-- Start of EXCERPT --

Among the most widely used LNG containment technologies is the Mark III system, which ensures both thermal integrity and structural stability. This insulation system typically incorporates materials such as STS304L stainless steel, plywood, and reinforced polyurethane foam [4,5]. Each material plays a distinct role in maintaining the system’s thermal insulation performance, mechanical strength, and overall durability [6].
A key component of this insulation system is the primary barrier, which is in direct contact with the LNG cargo. Typically made of STS304L stainless steel, the primary barrier serves as the first line of defense against potential leaks while also ensuring the structural integrity of the containment system under various loading conditions [7]. Given its exposure to cryogenic temperatures, impact forces, and cyclic loadings, the primary barrier must exhibit a high mechanical reliability to withstand these challenges.
Despite its advantages, the structural integrity of STS304L can be compromised under repeated or sudden impact loadings. LNG carriers are subjected to sloshing loads, where the movement of the LNG inside the cargo tanks generates transient impact forces on the containment system. Over time, localized deformation, fracture initiation, and progressive damage accumulation can occur, weakening the primary barrier and potentially affecting long-term performance [8].
Owing to these concerns, extensive research has been conducted on the mechanical behavior and impact resistance of STS304L. Ibrahim et al. investigated the impact toughness of AISI 304L stainless steel at cryogenic temperatures, focusing on the effects of stacking fault energy and strain-induced martensitic transformation on fracture behavior [9]. Their study found that the impact energy of 304L stainless steel gradually decreased as the temperature dropped. Kim et al. investigated the failure mechanisms of STS304L primary barriers under cyclic impact loads, identifying localized necking, ductile failure, and shear failure as key damage modes [10]. Kim et al. examined the impact response of STS304L corrugated sheets in LNG cargo containment systems [11]. They demonstrated that the accumulated damage due to repeated impacts compromised structural integrity over time. Du et al. investigated the stress and strain distributions in membrane-type LNG cargo tanks under high-sea conditions, highlighting the structural vulnerabilities of STS304L under repeated loading and defective conditions [12]. Aljeaan and Mohamed evaluated the low-temperature impact behavior of AISI 304L stainless steel and compared its impact resistance at different temperatures [13]. The results showed that the impact energy decreased as the temperature dropped, with the lowest impact energy observed at −80 °C.

-- End of EXCERPT --
-- Start of ENTRIES SHOWN --

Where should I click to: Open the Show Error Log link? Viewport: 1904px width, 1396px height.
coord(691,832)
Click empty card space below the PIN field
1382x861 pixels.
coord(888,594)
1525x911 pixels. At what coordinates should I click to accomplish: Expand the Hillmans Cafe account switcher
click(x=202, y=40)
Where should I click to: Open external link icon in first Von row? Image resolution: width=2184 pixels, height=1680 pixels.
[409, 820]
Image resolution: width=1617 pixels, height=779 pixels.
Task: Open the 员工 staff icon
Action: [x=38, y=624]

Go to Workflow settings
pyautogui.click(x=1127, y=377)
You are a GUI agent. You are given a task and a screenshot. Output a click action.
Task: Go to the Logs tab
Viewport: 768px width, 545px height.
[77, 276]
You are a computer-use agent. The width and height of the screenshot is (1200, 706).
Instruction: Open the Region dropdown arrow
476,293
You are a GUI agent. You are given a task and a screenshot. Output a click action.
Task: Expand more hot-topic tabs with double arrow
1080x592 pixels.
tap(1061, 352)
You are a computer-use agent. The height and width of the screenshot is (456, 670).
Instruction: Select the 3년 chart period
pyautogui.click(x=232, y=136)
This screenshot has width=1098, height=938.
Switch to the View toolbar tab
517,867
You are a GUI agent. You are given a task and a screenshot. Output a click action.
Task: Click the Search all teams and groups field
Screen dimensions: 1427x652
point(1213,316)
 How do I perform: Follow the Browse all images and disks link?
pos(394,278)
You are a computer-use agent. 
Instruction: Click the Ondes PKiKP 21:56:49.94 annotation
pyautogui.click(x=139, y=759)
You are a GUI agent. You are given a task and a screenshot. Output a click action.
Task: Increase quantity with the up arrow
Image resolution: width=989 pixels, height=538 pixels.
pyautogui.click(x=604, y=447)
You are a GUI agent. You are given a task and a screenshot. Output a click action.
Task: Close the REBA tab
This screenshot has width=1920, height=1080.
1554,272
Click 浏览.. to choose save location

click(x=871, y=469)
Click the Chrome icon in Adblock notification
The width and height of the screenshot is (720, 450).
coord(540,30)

-- End of ENTRIES SHOWN --

### WHAT YOU SHOULD DO
Resume the passage on STS304L stainless steel in LNG containment systems, picking up right after its final sentence. The records are unrelated to the passage on STS304L stainless steel and stand apart from it.

### EXERCISE ANSWER
Although extensive research exists, studies on the drop-weight impact testing of STS304L under extreme cryogenic conditions remain limited. Unlike cyclic impact testing, which simulates long-term fatigue, drop-weight impact testing is crucial for directly evaluating single-impact energy absorption and fracture behavior relevant to the transient impacts caused by sloshing in LNG cargo containment systems.
Additionally, austenitic steels, such as STS304L, undergo strain-induced martensitic transformation at low temperatures [14,15]. This phenomenon involves a phase transition in the material’s crystal structure, changing from austenite (a face-centered cubic (FCC) structure) to martensite (a body-centered cubic (BCC) structure). The formation of strain-induced martensite significantly alters the steel’s mechanical properties, including its strength, ductility, and fracture resistance, thereby influencing its overall impact performance [16].
To address this research gap, this study investigated the impact resistance of STS304L at various temperatures (20 °C, −100 °C, and −193 °C) using drop-weight impact tests. The impact energy was varied from 50 J up to the crack initiation point to assess the correlation between energy absorption and deformation behavior. Additionally, electron backscatter diffraction (EBSD) analysis was conducted to examine plastic deformation and strain-induced martensitic transformation in the impact zone.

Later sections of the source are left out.